This was such a kind review from Tom Redshaw. I feel a bit conflicted about this book a year on but Tom’s review reminds me of exactly what I was trying to do:
This is most evident in the final chapter, where Carrigan considers the consequences of widespread adoption in teaching and research. He paints a dystopian picture of where academia may be heading, speculating about a ‘coming crisis of scholarly publishing’ (p. 152) as generative AI accelerates output. He warns of a proliferation of low-value work, including ‘spam books’ and ‘spam articles’, as well as the growth of ‘salami-slicing’, where a single study is fragmented into multiple publications. He also highlights the risk of automating editorial processes, further diluting scholarly standards.

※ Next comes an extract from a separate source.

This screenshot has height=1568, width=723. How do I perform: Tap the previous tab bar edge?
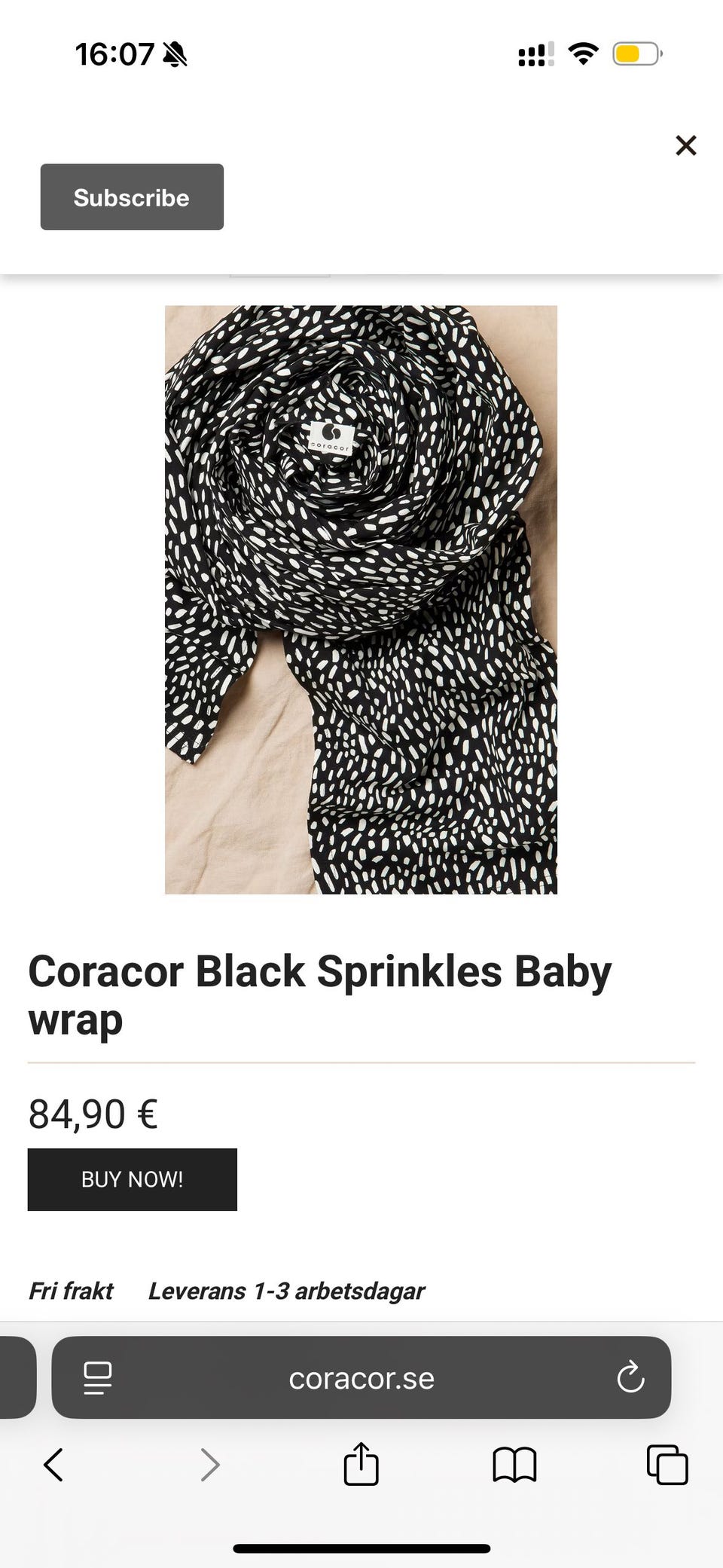point(18,1377)
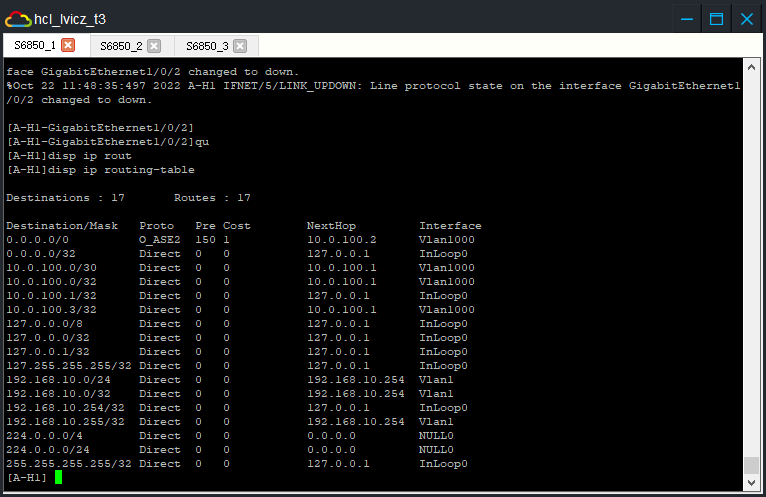Close the hcl_lvicz_t3 window

click(x=746, y=18)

Yet Carrigan insists this future is not inevitable. If academics engage with generative AI critically and reflexively, they can help shape more meaningful norms around its use. He concedes that scholars are not the sole drivers of AI integration, given the broader socio-economic forces pushing adoption. But ‘it is within this ambiguous terrain that the norms developed by academics themselves, independently of university rule and policymaking, become particularly important’ (p. 162).
For sociologists, the interlocutor framing resonates with a long tradition of showing how technologies are socially shaped (MacKenzie and Wajcman, 1999). But the book’s appeal extends well beyond sociology. By reframing generative AI as a dialogue partner and urging scholars to share their reflective practices, Carrigan offers academics across disciplines a way to navigate the uncertainty of higher education today.
This was the point of Social Media for Academics as well really: sociotechnical change provides occasions for scholarly reflexivity. Indeed it necessitates it almost by definition. This isn’t sufficient to solve the ensuing challenges (to put it mildly) but I continue to believe it’s a necessary condition for dealing with them within the sector.